Why is raw income so extremely unequal in Ireland and what should we do about it?

No small economy, in other words, has public debt on this scale. And we have it, essentially, because public policy treated a basic human need – the need for a home – as primarily a market commodity.

Bad housing policy was socially unjust, leaving huge numbers of people in housing need even in the midst of a housebuilding frenzy. But it was also fiscally disastrous. It created a property asset bubble and a casino banking system. And we are still, quite literally, paying for the consequences.

The second difference is that Ireland has the most unequal distribution of market income (income before taxes and welfare payments) in the developed world.

What this means is that the State has an enormous amount of heavy lifting to do just to keep inequality within any kind of decent bounds. In fact, the State does a tremendous amount of good work in remediating the inbuilt inequalities – more than most developed countries do. But the point is precisely that this vast effort is remedial, not structural.

Gross inequality

We have to spend a vast amount more on achieving a minimal social equilibrium than other countries do, leaving less to spend on creating fairer long-term structures. Paschal Donohue today, like all of his modern predecessors, is so busy making sure the ship is not sunk by gross inequality that he can barely think about the course of the voyage. And the underlying questions are not asked: why is raw income so extremely unequal in Ireland and what should we do about it?

The costs of meeting our commitments are simply being pushed down the road and we will face huge fines for our failures

The third difference is that Ireland is one of only four industrialised countries where, looking at the overall pattern since the 1960s, budgets are “pro-cyclical” – in other words, they inflate the economy when it is already expanding and deflate it when it is already in trouble. Or in other words again – those of Charlie McCreevy when he was minister for finance – “When I have the money I spend it and when I don’t, I don’t”.

This binge-and-purge mentality means that acute problems build up, money is thrown at them in good times, abruptly withdrawn when times are bad, the problems get worse, rinse and repeat. So, for example, we slash spending on preventive medicine or tackling child poverty, even though we know that properly sustained programmes in these areas will be very good for the public finances in the long run. Bad social values feed pro-cyclical budgeting in which money is spent either managing crises or deepening them.

Carbon emissions

The final difference is climate change. Carbon emissions from Irish households are the highest in Europe, nearly 60 per cent higher than the EU average. The 2018 Climate Change Performance Index puts Ireland in 49th place of 56 countries – making it the worst in Europe. And as well as being morally abysmal, this is fiscally reckless. It is a form of hidden borrowing – the costs of meeting our commitments are simply being pushed down the road and we will face huge fines for our failures. Why? Because sustainability is another of those fluffy notions, not serious enough for the fiscal grown-ups.

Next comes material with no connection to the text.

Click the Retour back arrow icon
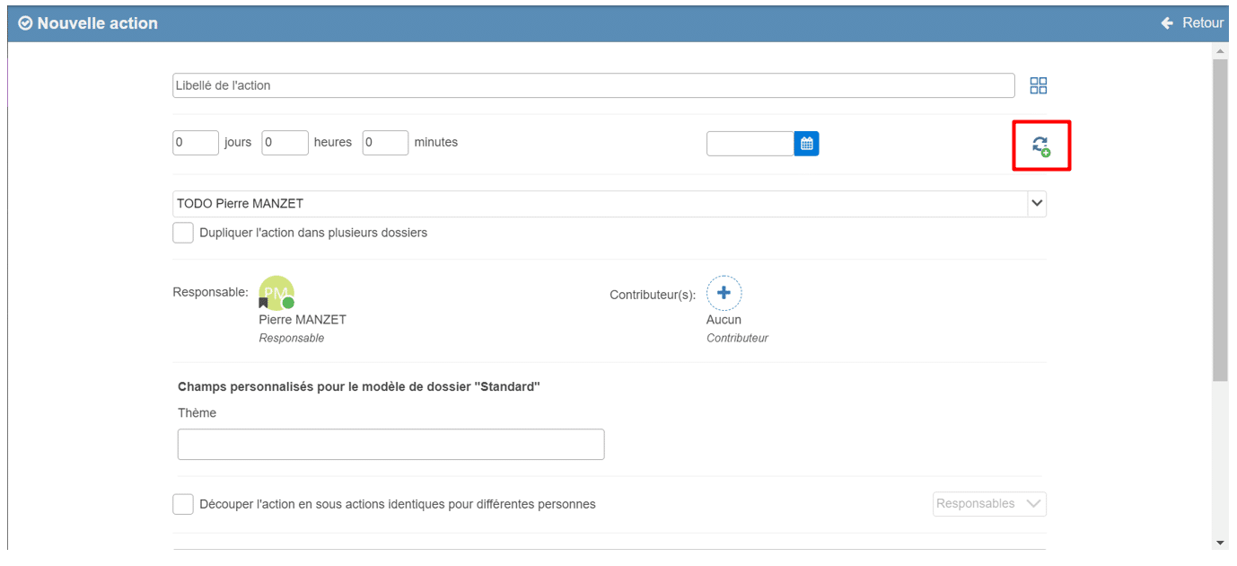1237x566 pixels. tap(1167, 23)
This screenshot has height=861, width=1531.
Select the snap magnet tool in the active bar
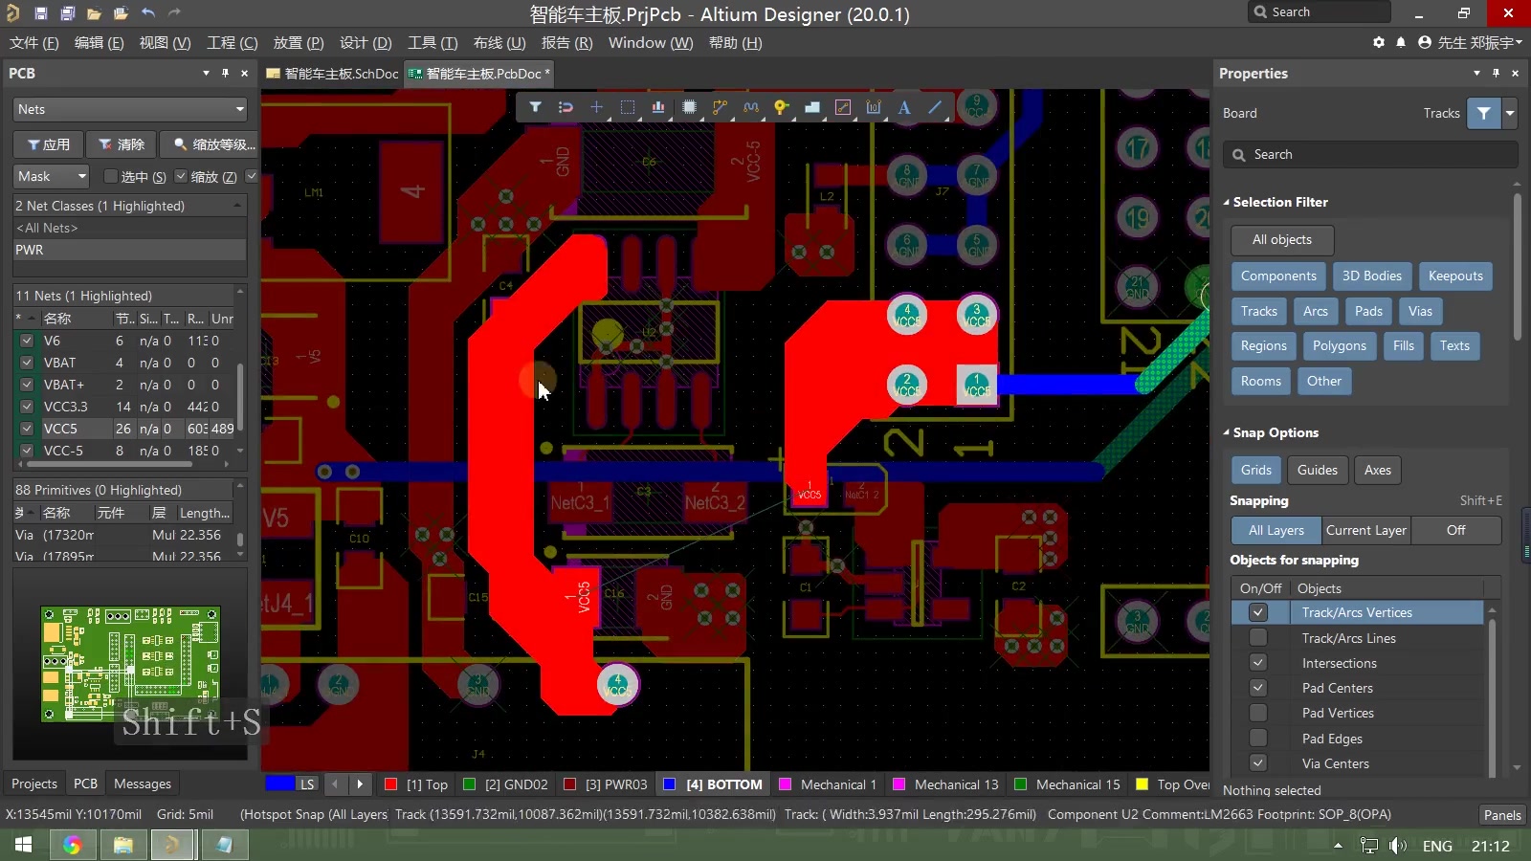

In each of these four respects, Ireland performs much worse than most other industrialised countries – which means that it is perfectly possible to perform much better. But we won't do so as long as the way we raise and spend money is seen to be a matter only for the serious people in the Department of Finance and decent housing, gross income inequality, fair and effective social infrastructure and environmental responsibility are outside the frame.

The ritual of budget day encourages us to think of the national finances as an annual festival. Until we change that mindset, the budget may be in autumn, but it will always alternate between carnival and Lent.